I like to get up, go to the loo, make a cup of green tea and sit in bed and read for at least twenty minutes. This is my way of allowing myself to wake up gradually. I read in order to keep up the habit and to have something to focus on that allows my brain to start ticking.
If, like me, you can allow yourself some time to wake up slowly, these are other things you can do: jot down / think about reasons why you are grateful.
jot down / think about your intentions for the day ahead.
a form of exercise to get your body moving.
listen to some music or a podcast.
You might want to do some of these things while you are getting ready.
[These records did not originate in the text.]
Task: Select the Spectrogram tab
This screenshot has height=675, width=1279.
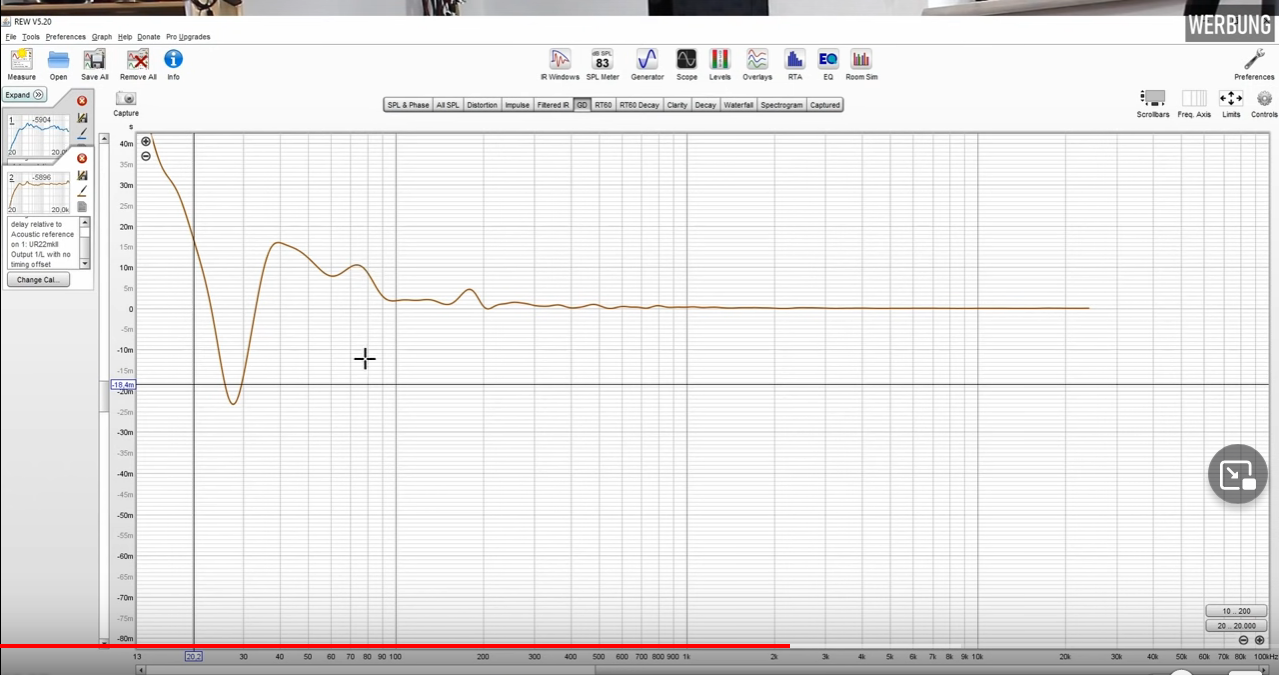Action: pyautogui.click(x=781, y=105)
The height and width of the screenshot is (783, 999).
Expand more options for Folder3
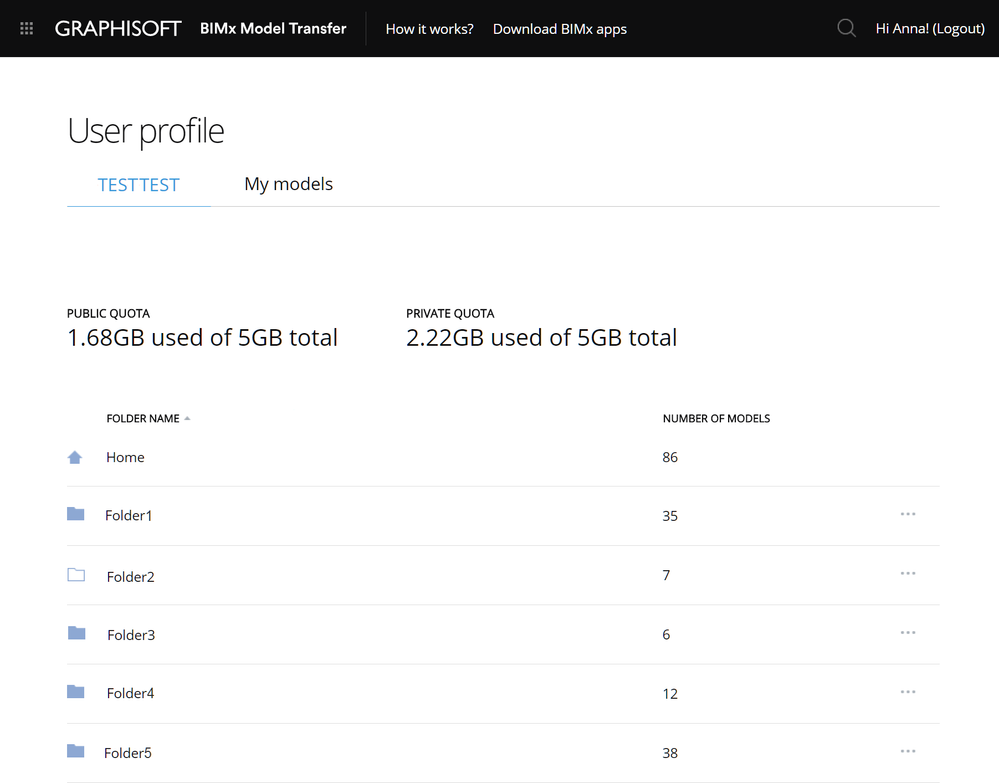coord(908,633)
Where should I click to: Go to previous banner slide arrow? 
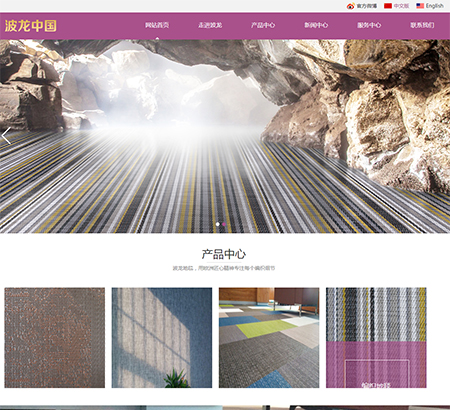click(x=6, y=136)
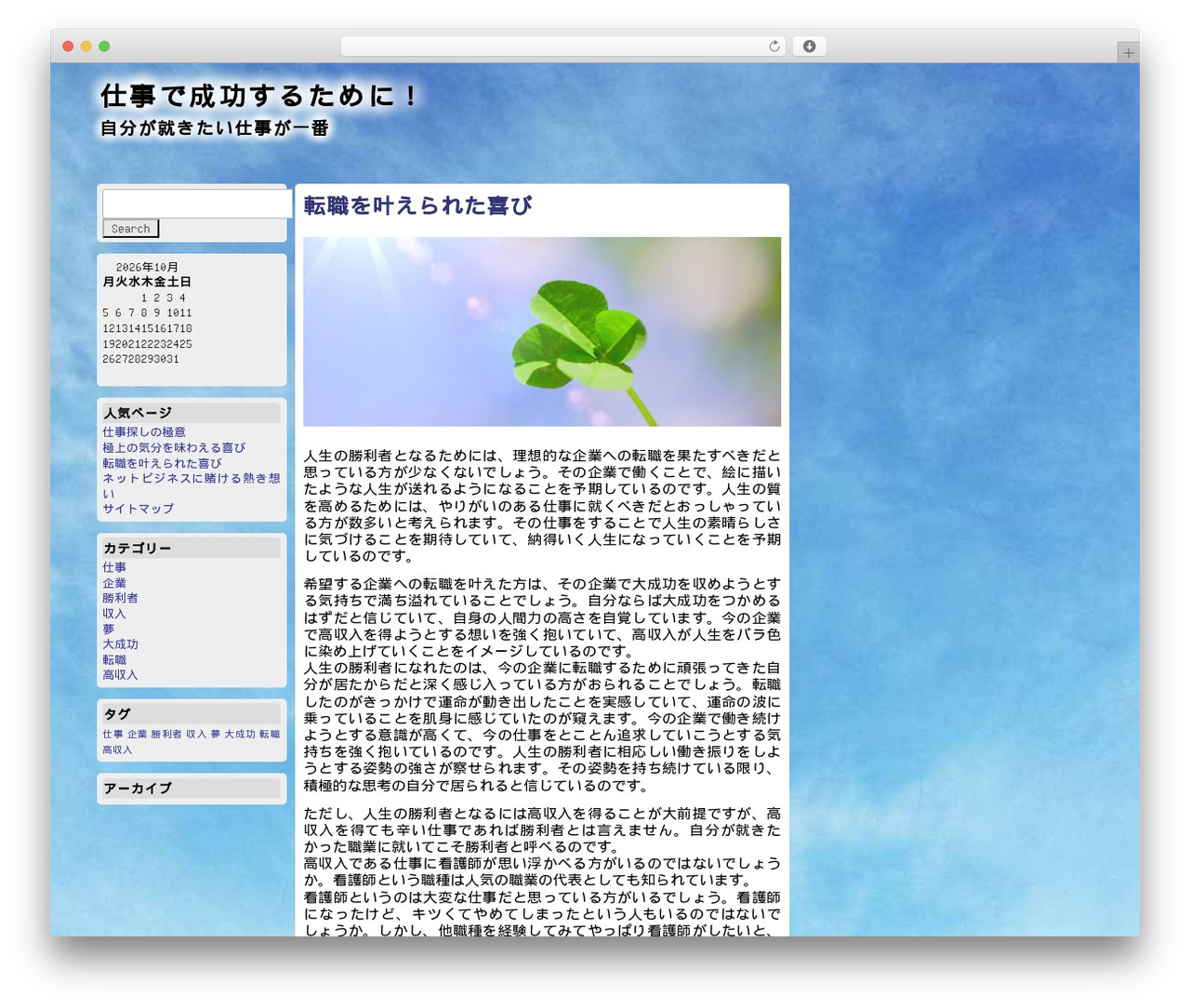1190x1008 pixels.
Task: Select the 高収入 category link
Action: tap(120, 675)
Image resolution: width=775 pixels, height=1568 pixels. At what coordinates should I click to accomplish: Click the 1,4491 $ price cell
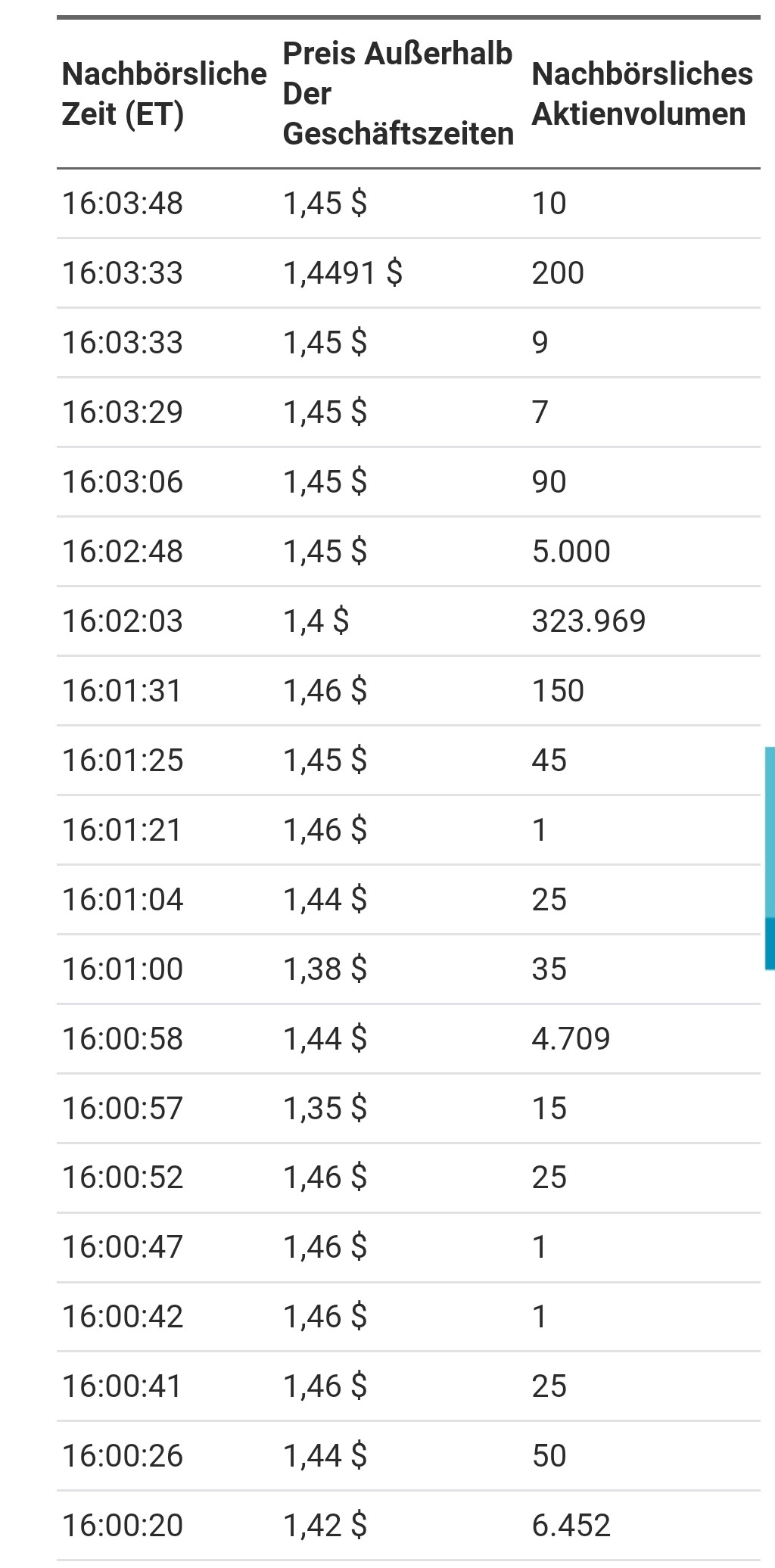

If I'm putting on make-up, I leave myself a good amount of time to do so as I don't like to rush through it (and I also want to be able to sip my tea at the same time!) Other ways you can empower yourself in the morning:
have a shower.
put on something that makes you feel like an absolute boss.
spray yourself with something nice. Smells are powerful.
cut your nails. Trimmed nails are healthy nails.
talk to yourself (not crazy, I promise. Well, maybe you are, I don't know.)
I honestly believe that setting yourself up for the day is the best thing you can do. Even if your day goes to absolute sh*t, at least you started off with a positive mindset, and this has the potential to affect how you move through the setbacks.
There are some things I try to avoid in the morning, such as watching or listening to the news, and engaging in too much deep debate with family whilst I'm still waking up etc. I've found that these things don't set me up well for the day. There may also be things that you want to avoid in the morning too (and don't say work, ha.) Don't let them invade your space.
Start off with the people in your household on a positive note. It's a fresh day, and a fresh start. I don't usually talk to my family much first thing in the morning (if I did I'd end up getting frustrated!) That's just me. Maybe for you, good conversation is key to set you up for the day.
Finally, getting enough sleep the night before is always something I strive to do, and if I can do that then there's no reason why I can't get up early and subsequently allow myself to carry out some of these practices, which to some may seem indulgent. It's figuring out whatever works for you.
Thanks for reading! I hope you took some inspiration from this, and have a great rest of your week.